MUDGE’S Musings
For better or worse, the Chicago Tribune is Mudge’s hometown print newspaper, and Michael Tackett is one of its most insightful political correspondents.
FINE POINT: A LOOK AT THE WEEK IN WASHINGTON
An idea for Bloomberg
By Michael Tackett
the Tribune’s Washington Bureau chief
July 8, 2007The current political swoon is for an unlikely object of affection, a 5-foot-7 billionaire media mogul turned mayor of New York who was a Democrat before he became a Republican before he became an independent.
Among his supporters, there is an undeniable allure to the prospect of Michael Bloomberg running for president. He can pay his own way and won’t be reflexively beholden to donors and special interests. He built a visionary business before turning to politics. He has a record for competence and efficiency in his tenure as mayor of New York City. He has a deadpan persona that is decidedly non-partisan.So it is logical that some see Bloomberg’s recent pivot from Republican to Independent as the predicate for a White House campaign.
This presidential cycle is delivering many things early. Money is coming in sooner; so are endorsements.
Television advertisements are already running, and a half-dozen debates have been held.
Bloomberg, though, represents something else that is at least six months ahead of schedule, namely the notion that voters — all together now — “want more choices.”
The 20 or so already in the field apparently just aren’t quite good enough. So Bloomberg is filling the role of the Great Alternative.Clearly, he would have no real difficulty getting on the ballot in every state. That in effect is a function of lawyers and money, and Bloomberg has an abundance of both.
More difficult would be the prospect of winning any actual electoral votes. If he really wanted to have a shot at victory, Bloomberg might put his money behind a movement seeping into state legislatures that would change the way Americans have been picking a president for more than 200 years.
The movement, pushed by a group called the National Popular Vote, would ensure that the candidate who received the most votes nationwide would actually be sworn in as the next president. Recall that didn’t actually happen four times in U.S. history, 1824, 1876, 1888, and, oh yes, 2000.
As of last month, only Maryland had passed a bill that would allot its electoral votes to the candidate who won the national popular vote, regardless of the actual results in Maryland. The Illinois House has passed a similar measure, one of 10 states to do so in at least one legislative chamber. The group says that its National Popular Vote bill has sponsors in 47 states.

*Data section*
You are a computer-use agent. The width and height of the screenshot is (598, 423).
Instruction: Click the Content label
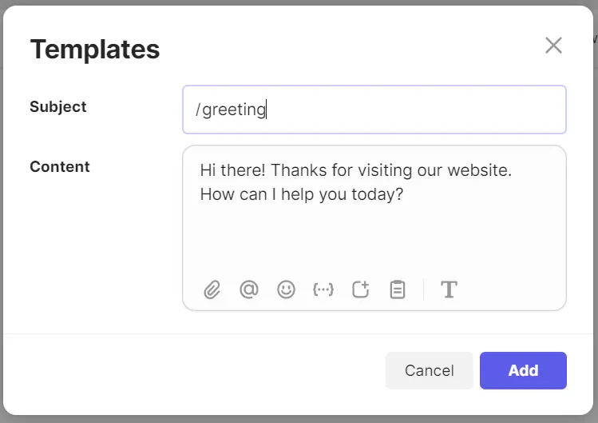pyautogui.click(x=60, y=166)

*Parts of the exercise*
• A. Summarize the column about Michael Bloomberg in two sentences.
• B. Retype the passage from the column about Michael Bloomberg, starting at "FINE POINT: A" and ending at "White House campaign.".
Draw only on the column about Michael Bloomberg, not on the material.

*Answer list*
• A. The column notes that some see Michael Bloomberg's switch from Republican to independent as groundwork for a presidential run, pointing to his wealth, his business record and his competence as mayor of New York City. It argues that he could easily get on the ballot in every state but would struggle to win electoral votes, so he might back the National Popular Vote movement, whose bill had passed only in Maryland as of the previous month.

• B.
FINE POINT: A LOOK AT THE WEEK IN WASHINGTON
An idea for Bloomberg
By Michael Tackett
the Tribune’s Washington Bureau chief
July 8, 2007The current political swoon is for an unlikely object of affection, a 5-foot-7 billionaire media mogul turned mayor of New York who was a Democrat before he became a Republican before he became an independent.
Among his supporters, there is an undeniable allure to the prospect of Michael Bloomberg running for president. He can pay his own way and won’t be reflexively beholden to donors and special interests. He built a visionary business before turning to politics. He has a record for competence and efficiency in his tenure as mayor of New York City. He has a deadpan persona that is decidedly non-partisan.So it is logical that some see Bloomberg’s recent pivot from Republican to Independent as the predicate for a White House campaign.